Application 17/737,544 is a continuation of application No. 16/927,159, filed on Jul. 13, 2020, granted, now 11,354,548.
Application 16/927,159 is a continuation of application No. 16/250,320, filed on Jan. 17, 2019, granted, now 10,748,041, issued on Aug. 18, 2020.
Application 16/250,320 is a continuation of application No. 14/731,348, filed on Jun. 4, 2015, granted, now 10,223,617, issued on Mar. 5, 2019.
Claims priority of provisional application 62/009,097, filed on Jun. 6, 2014.
Int. Cl. G06V 10/44 (2022.01); G06F 18/2431 (2023.01); G06V 20/80 (2022.01); G06V 30/194 (2022.01); G06V 30/413 (2022.01)

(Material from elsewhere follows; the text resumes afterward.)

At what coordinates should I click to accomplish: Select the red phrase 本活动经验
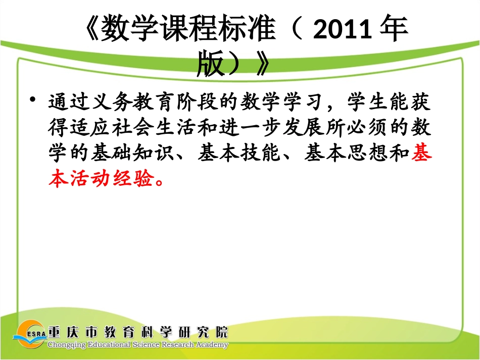point(101,179)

CPC G06F 18/2431 (2023.01) [G06V 10/44 (2022.01); G06V 20/80 (2022.01); G06V 30/194 (2022.01); G06V 30/413 (2022.01)] 20 Claims
OG exemplary drawing
 
1. A method for processing one or more images of an environment to select an action to be performed by an agent interacting with the environment, the method comprising:
at each iteration of a plurality of iterations:
receiving a current image for the iteration, wherein the current image is included in the one or more images;
determining a location in the current image, comprising:
determining the location based on an output of a location neural network for the current iteration if the current iteration is after a first iteration in the plurality of iterations;
extracting a glimpse from the current image using the location;
updating a current internal state of a recurrent neural network using the glimpse extracted from the current image to generate a new internal state, comprising:
generating a glimpse representation of the extracted glimpse, and
processing the glimpse representation using the recurrent neural network to update the current internal state of the recurrent neural network to generate a new internal state;
processing, using the location neural network, the new internal state of the recurrent neural network generated using the glimpse extracted from the image to generate an output of the location neural network for a next iteration in the plurality of iterations; and
at a last iteration of the plurality of iterations, selecting the action to be performed by the agent, including:
processing, using an action neural network, the new internal state of the recurrent neural network at the last iteration to generate a respective action score for each action in a set of actions; and
selecting the action to be performed by the agent using the action scores;
wherein the location neural network, the recurrent neural network, and the action neural network have been trained by an end-to-end optimization procedure.